Your task
Please restate the material below word for word, from the first line through the one that contains "Open Mateusz Szczepaniak's name link", inclusive.
━━━
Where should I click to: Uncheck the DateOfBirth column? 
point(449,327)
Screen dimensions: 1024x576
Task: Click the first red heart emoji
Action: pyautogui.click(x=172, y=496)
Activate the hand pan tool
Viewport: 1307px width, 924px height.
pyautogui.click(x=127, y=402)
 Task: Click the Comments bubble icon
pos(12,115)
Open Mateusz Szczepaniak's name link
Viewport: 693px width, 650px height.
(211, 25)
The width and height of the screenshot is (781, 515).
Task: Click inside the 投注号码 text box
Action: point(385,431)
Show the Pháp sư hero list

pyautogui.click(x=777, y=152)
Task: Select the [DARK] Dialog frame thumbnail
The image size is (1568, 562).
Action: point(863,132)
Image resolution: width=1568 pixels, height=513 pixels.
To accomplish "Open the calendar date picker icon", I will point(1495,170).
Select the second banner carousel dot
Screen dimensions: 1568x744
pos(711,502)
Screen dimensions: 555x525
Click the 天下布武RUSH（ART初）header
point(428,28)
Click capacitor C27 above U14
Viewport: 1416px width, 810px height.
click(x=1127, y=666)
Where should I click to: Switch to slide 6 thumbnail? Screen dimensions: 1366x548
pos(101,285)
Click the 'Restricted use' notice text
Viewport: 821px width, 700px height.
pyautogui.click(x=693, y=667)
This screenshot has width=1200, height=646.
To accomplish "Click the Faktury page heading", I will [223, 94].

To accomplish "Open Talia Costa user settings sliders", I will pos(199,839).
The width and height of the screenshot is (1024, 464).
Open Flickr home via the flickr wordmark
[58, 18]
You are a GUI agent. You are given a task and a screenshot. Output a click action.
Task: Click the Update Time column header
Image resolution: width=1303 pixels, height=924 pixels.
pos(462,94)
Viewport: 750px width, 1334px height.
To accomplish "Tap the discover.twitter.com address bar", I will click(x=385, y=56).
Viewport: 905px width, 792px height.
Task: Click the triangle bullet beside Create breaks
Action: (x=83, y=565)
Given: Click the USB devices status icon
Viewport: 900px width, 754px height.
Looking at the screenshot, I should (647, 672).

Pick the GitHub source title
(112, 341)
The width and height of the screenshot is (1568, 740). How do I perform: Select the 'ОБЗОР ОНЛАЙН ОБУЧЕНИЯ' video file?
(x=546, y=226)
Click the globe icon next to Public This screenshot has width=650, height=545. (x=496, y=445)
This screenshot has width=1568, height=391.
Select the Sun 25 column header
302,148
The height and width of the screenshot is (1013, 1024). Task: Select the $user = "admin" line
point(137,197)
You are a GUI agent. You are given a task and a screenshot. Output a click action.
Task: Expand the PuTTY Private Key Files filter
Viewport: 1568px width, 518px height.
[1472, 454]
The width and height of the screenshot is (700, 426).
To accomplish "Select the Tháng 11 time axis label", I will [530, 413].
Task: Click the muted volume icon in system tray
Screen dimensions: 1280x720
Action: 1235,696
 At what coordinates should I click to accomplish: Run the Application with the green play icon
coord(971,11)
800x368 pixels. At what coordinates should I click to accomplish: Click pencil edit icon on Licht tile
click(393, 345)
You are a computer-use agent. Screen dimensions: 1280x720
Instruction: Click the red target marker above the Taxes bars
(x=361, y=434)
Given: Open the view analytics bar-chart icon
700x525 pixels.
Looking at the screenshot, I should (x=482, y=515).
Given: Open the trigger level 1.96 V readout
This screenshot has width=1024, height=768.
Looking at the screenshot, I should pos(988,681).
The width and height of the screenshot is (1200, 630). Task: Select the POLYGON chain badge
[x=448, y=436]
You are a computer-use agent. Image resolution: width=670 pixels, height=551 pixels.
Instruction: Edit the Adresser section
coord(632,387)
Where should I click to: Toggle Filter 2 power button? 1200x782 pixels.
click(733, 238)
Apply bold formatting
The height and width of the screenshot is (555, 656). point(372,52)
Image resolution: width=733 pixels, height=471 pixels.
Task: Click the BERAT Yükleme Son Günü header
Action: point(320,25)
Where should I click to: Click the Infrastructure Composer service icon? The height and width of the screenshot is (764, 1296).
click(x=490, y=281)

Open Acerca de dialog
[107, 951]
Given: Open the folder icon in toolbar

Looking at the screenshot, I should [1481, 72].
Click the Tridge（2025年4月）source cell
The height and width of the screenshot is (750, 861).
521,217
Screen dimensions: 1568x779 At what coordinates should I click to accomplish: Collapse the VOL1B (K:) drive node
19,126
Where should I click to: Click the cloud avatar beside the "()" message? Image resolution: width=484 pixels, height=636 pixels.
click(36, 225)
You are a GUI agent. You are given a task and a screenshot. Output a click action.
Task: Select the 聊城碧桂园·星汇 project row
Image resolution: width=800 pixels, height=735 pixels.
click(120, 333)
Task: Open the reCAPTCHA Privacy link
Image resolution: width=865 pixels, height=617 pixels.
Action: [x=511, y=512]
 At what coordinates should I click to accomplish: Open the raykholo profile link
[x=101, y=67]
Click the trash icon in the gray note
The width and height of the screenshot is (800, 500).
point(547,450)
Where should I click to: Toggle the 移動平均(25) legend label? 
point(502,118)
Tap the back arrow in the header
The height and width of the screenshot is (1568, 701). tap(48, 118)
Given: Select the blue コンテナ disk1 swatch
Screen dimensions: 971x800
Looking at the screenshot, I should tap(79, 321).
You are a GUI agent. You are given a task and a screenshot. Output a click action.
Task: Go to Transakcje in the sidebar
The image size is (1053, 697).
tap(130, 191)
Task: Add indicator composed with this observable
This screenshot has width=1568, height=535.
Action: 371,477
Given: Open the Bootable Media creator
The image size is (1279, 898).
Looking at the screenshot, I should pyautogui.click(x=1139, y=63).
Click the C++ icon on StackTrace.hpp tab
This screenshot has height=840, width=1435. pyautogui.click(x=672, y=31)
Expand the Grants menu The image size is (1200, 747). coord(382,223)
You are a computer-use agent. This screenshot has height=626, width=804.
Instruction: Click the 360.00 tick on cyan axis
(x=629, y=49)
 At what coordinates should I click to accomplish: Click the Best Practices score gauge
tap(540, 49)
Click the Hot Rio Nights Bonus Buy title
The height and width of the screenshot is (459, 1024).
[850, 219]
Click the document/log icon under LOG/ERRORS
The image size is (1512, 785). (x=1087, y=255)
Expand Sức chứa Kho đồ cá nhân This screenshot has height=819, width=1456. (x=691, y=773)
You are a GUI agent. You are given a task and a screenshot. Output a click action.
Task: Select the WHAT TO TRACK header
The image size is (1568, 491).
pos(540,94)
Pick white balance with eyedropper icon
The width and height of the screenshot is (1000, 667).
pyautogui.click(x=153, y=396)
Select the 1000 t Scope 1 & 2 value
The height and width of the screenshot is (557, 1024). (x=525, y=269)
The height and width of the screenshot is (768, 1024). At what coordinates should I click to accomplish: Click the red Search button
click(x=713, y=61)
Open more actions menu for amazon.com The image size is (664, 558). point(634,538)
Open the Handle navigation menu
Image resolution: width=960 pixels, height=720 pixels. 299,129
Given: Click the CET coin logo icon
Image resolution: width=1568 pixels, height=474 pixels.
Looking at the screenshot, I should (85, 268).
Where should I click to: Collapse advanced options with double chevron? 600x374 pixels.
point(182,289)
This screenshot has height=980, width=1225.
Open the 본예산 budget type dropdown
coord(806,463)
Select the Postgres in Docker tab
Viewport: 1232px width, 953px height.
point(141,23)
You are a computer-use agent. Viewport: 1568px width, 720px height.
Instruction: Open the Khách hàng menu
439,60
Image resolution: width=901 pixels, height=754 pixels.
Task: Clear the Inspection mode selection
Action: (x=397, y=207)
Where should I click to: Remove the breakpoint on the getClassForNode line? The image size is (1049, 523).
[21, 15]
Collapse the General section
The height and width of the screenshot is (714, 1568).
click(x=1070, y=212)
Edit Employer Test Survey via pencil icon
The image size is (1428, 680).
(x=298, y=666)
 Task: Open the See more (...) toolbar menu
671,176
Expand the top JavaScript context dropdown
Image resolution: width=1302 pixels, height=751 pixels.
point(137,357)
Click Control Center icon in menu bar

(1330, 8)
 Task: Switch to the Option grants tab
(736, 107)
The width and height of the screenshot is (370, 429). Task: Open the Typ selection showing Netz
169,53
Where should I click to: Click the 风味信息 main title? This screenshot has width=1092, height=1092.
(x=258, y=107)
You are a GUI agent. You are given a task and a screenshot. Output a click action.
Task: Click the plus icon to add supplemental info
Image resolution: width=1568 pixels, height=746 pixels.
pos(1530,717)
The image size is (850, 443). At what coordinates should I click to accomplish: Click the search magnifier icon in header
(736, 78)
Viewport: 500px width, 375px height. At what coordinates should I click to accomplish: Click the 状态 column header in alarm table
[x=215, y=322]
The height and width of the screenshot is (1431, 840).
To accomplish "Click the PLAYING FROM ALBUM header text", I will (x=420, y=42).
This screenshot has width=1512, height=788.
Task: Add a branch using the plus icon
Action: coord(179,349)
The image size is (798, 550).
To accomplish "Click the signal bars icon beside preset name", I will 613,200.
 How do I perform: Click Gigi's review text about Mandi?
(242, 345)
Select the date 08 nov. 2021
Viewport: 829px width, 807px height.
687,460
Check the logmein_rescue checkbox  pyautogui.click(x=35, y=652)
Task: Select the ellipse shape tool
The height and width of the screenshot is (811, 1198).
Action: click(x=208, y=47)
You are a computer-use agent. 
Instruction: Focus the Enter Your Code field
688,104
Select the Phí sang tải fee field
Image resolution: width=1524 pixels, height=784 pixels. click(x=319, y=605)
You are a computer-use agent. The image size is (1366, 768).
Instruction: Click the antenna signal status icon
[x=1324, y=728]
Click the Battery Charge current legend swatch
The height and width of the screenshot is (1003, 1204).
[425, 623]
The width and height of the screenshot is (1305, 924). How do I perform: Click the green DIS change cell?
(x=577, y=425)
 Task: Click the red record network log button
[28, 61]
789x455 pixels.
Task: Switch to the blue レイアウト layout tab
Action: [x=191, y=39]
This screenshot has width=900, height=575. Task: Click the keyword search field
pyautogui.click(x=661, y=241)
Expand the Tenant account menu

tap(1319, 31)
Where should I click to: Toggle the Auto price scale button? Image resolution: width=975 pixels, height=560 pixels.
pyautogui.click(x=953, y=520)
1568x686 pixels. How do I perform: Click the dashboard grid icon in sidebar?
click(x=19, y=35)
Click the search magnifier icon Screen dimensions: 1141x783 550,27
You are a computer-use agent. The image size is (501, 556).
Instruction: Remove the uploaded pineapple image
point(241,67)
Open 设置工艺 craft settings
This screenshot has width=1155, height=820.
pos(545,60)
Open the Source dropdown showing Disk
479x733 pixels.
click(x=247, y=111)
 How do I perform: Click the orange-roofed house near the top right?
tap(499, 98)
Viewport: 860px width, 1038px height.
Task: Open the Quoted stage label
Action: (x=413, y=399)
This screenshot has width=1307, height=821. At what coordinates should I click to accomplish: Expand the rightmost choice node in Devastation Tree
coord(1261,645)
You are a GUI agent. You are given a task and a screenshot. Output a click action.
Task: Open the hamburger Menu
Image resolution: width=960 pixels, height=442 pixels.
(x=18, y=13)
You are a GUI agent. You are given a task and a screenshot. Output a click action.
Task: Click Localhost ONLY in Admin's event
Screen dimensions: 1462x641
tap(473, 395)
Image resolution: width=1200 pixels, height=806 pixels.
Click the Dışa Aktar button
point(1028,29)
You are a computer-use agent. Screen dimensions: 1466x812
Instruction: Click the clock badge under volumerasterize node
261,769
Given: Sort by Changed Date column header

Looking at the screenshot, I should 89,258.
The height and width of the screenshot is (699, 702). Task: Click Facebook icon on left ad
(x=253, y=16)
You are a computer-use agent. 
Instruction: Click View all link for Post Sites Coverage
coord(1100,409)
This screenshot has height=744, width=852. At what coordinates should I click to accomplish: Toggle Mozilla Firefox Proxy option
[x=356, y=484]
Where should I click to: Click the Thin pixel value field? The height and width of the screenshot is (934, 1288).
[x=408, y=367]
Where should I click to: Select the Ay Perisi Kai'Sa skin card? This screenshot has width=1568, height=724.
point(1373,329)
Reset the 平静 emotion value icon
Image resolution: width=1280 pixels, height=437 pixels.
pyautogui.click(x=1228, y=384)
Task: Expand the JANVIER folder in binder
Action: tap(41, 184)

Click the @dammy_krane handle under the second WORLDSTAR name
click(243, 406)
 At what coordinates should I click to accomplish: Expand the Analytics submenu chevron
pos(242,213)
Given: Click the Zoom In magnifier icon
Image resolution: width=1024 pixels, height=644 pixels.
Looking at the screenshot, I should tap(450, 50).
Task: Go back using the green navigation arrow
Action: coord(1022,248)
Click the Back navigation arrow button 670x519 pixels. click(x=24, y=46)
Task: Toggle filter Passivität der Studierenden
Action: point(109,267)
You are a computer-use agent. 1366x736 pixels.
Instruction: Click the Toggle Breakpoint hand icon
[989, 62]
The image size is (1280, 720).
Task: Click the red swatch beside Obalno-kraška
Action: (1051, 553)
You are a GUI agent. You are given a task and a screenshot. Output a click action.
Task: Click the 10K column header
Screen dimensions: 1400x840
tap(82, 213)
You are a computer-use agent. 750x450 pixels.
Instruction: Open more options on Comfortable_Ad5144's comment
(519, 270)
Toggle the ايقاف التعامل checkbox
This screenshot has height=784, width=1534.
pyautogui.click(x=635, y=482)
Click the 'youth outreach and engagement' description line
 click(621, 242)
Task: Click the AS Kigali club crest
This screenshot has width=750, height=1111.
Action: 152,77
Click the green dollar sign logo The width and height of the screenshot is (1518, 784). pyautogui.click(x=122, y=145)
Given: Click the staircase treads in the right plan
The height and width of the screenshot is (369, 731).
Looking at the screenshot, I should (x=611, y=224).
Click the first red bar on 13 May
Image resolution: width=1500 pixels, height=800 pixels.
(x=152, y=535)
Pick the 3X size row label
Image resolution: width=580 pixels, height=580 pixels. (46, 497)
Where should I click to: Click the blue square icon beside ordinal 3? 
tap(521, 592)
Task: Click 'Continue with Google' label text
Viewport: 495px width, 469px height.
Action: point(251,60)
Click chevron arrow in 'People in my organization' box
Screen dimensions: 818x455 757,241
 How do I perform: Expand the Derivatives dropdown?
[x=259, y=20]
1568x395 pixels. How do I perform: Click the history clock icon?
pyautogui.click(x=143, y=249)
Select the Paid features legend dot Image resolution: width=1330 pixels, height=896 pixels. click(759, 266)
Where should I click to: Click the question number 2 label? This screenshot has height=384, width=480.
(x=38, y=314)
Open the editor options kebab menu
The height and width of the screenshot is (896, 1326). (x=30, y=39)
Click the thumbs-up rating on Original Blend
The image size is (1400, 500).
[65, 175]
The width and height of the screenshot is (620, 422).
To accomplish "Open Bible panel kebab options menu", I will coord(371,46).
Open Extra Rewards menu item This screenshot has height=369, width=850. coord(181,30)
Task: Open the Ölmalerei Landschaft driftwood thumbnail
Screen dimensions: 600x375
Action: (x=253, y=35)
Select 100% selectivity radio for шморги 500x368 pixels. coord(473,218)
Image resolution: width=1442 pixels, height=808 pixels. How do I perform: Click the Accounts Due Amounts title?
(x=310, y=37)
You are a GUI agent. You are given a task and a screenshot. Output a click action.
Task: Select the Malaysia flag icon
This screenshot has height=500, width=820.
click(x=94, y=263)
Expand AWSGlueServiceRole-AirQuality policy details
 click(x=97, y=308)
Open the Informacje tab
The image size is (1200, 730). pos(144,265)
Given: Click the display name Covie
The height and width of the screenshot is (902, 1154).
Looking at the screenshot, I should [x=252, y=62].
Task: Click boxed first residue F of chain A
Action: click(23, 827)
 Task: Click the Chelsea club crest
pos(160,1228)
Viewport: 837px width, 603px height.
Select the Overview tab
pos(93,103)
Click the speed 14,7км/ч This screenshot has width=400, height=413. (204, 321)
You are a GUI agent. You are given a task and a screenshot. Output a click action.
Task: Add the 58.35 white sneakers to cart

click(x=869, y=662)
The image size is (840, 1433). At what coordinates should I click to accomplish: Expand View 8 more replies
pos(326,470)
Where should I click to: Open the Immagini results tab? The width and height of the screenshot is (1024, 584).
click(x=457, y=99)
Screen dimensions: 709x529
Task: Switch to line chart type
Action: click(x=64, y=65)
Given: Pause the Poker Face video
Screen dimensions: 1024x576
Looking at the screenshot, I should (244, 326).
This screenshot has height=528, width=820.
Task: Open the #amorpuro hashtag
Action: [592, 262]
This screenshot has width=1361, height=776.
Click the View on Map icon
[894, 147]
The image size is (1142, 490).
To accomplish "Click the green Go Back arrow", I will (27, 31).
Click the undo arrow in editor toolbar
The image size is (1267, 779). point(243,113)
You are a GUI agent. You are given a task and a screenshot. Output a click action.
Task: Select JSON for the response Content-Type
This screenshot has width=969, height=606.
━━━
Answer to this problem
Where should I click to: Uncheck the DateOfBirth column? 
point(449,327)
Screen dimensions: 1024x576
Task: Click the first red heart emoji
Action: pyautogui.click(x=172, y=496)
Activate the hand pan tool
Viewport: 1307px width, 924px height.
pyautogui.click(x=127, y=402)
 Task: Click the Comments bubble icon
pos(12,115)
Open Mateusz Szczepaniak's name link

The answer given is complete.